While the COVID-19 pandemic has caused significant economic disruption and led to increased stock market volatility, it has also created more opportunities for fundamental bottom-up stock pickers like Bridgeport. This is because the initial decline in the stock market in the first quarter of 2020 and its subsequent recovery has been particularly uneven with some stocks increasing significantly in price, while other less prominent companies lag. One company that falls into the latter category is NVR, Inc. Bridgeport established a position in the stock in our Bridgeport Small & Mid Cap Equity Fund in May when it had declined 20% from its previous high in mid-February.
NVR is a U.S. homebuilder with a US$12 billion market capitalization whose primary business is the construction and sale of single-family detached homes.
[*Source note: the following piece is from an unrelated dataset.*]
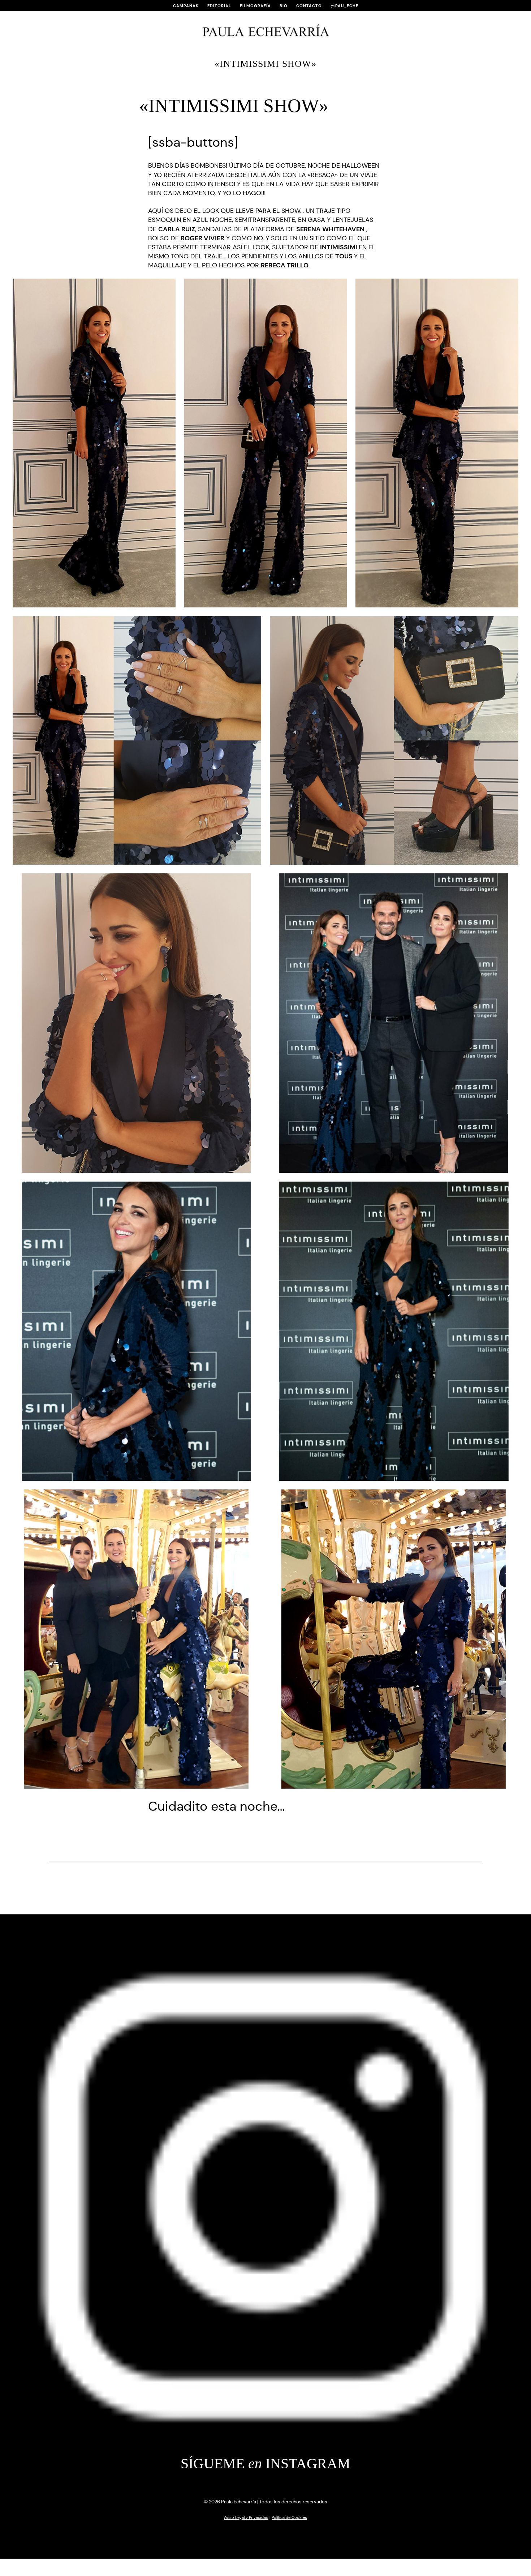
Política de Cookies (289, 2517)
What makes NVR unique in the homebuilding industry is their strategy with respect to land development. Simply put, they don’t really do it. Rather, after contracting to build a home, they exercise an option to acquire a finished building lot from a land developer. This approach avoids the risks associated with raw land development and related capital requirements which can be onerous. NVR’s “capital-light” business strategy enables it to generate outstanding returns on invested capital relative to competitors.
In addition to its appealing business model, we expect NVR to benefit from several building industry tailwinds. First, after the great financial crisis of 2008/09, the combination of stricter mortgage rules and consolidation of homebuilders led to lower housing starts that only recently returned to multi-decade average levels. Within the context of this constrained supply, household formations have been steadily increasing as the millennial generation begins to enter their 30s which will be their prime home buying years. This is significant from a demographic perspective because the millennial generation is as large as the Baby-Boomer cohort. The impact of these supply and demand factors is expected to lead to a strong environment for homebuilders.
NVR also checks many important investment boxes including a strong track record of revenue growth, no net debt, a history of returning capital to shareholders via share repurchases and an attractive valuation based on earnings. While it is difficult to predict the continuing impact of COVID-19 on the short-term economy and NVR itself, we believe those willing to look beyond near-term results and maintain a long term focus on investing in quality businesses which have a demonstrated history of compounding earnings will be rewarded.